Le président sortant, Uhuru Kenyatta, proclamé vainqueur de la présidentielle au Kenya.

M. Kenyatta l’a emporté avec 98 % des voix lors du scrutin du jeudi 26 octobre, boycotté par l’opposition.
Le président sortant Uhuru Kenyatta, a remporté, avec 98,26 % des voix, l’élection présidentielle au Kenya, a annoncé lundi 30 octobre le président de la Commission électorale (IEBC). Dans la foulée de cette proclamation, M. Kenyatta a applaudi « une nouvelle confirmation de (la) volonté » des électeurs malgré le boycott de l’opposition, dans l’ouest du pays, où le vote n’a pu avoir lieu.

La participation au scrutin du 26 octobre était de 38,8 % des électeurs inscrits, un chiffre largement inférieur à celui du 8 août (79 %), date de la première élection présidentielle annulée par la Cour suprême pour « irrégularités ».
Jeudi, l’écrasante majorité des bureaux de vote de quatre comtés de l’Ouest (Homa Bay, Kisumu, Migori et Siaya) — sur les quarante-sept que compte le pays — n’a pas ouvert ses portes, en raison d’une situation chaotique et de graves troubles sécuritaires dans ces bastions de l’opposition. Le vote n’a pu avoir lieu dans vingt-cinq circonscriptions (sur 291 au total, dont la diaspora), représentant environ 9 % du corps électoral.

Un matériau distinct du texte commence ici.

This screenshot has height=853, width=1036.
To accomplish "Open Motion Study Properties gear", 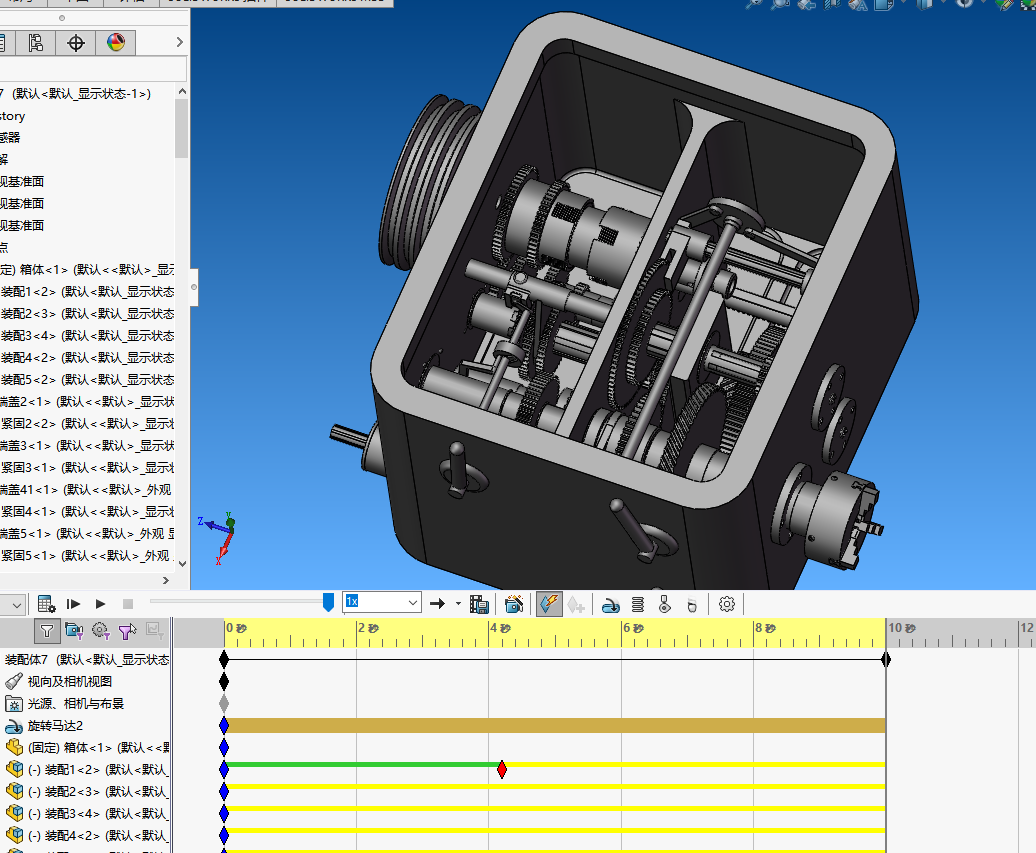I will (x=727, y=604).
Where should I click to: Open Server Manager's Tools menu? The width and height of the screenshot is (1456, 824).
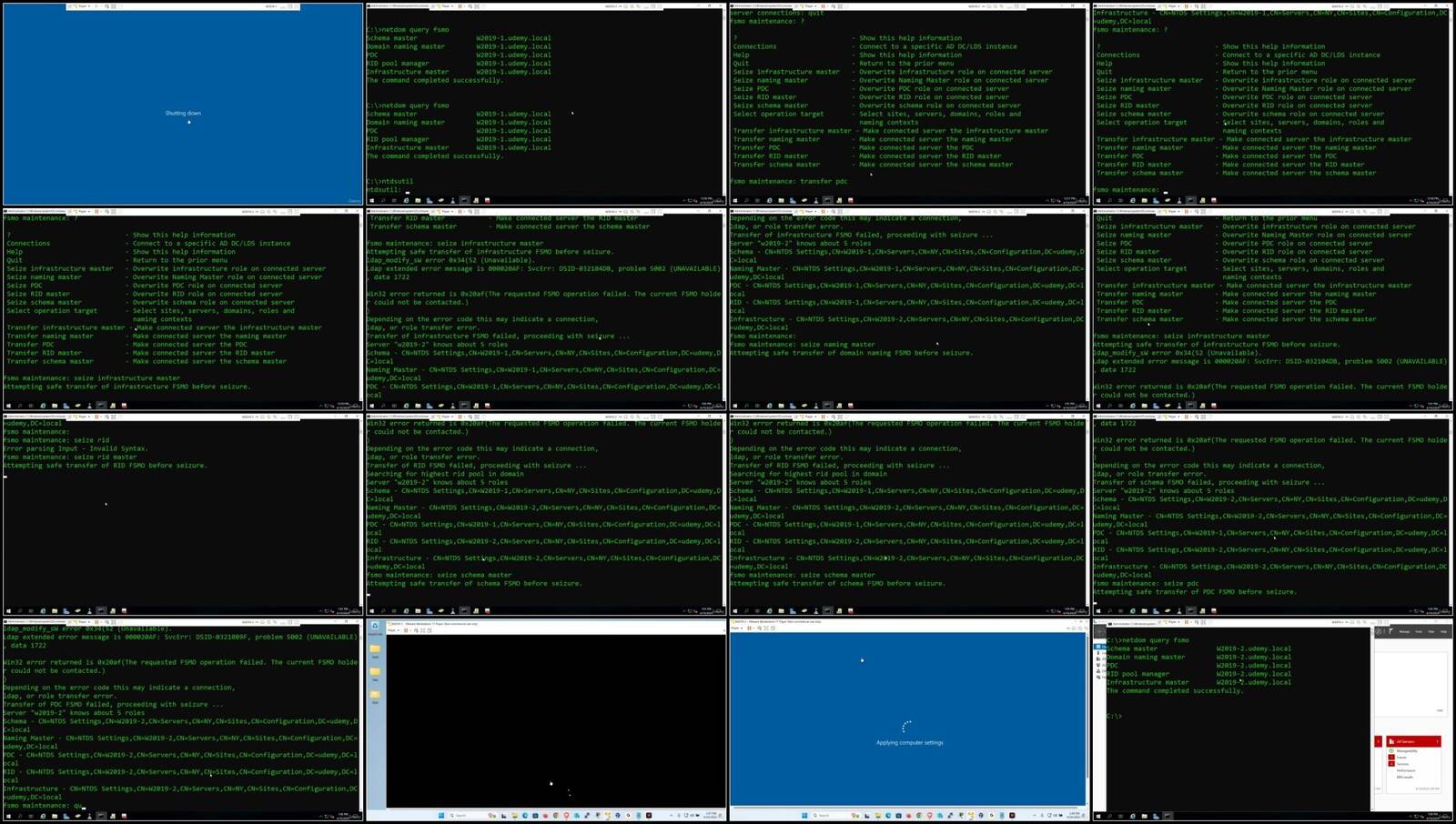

M. Odinga, trois fois candidat malheureux à la présidence (1997, 2007, 2013), avait boycotté le scrutin, n’ayant pu obtenir les réformes de l’IEBC qu’il réclamait.
Plongé dans l’incertitude, le Kenya a aussi connu ces derniers jours des violences meurtrières, que la victoire de M. Kenyatta pourrait à nouveau raviver.

Au moins neuf personnes ont été tuées par balle depuis jeudi dans les places fortes de l’opposition, les bidonvilles de la capitale Nairobi et l’ouest du pays.
Depuis le 8 août, au moins 49 sont mortes – et des dizaines blessées – pour la plupart dans la répression brutale des manifestations par la police.

Uhuru Kenyatta a réuni sur son nom 7,483 millions de voix. La participation est de 38,8% des électeurs inscrits, en forte baisse par rapport au scrutin du 8 août (79%), annulé par la Cour suprême pour « irrégularités ».

L’IEBC a donc annoncé les résultats de la présidentielle sur la base des 266 circonscriptions où le vote a pu avoir eu lieu. Cette réélection pourrait faire l’objet d’un recours en justice, et fait aussi craindre de nouvelles violences dans les quartiers de l’opposition.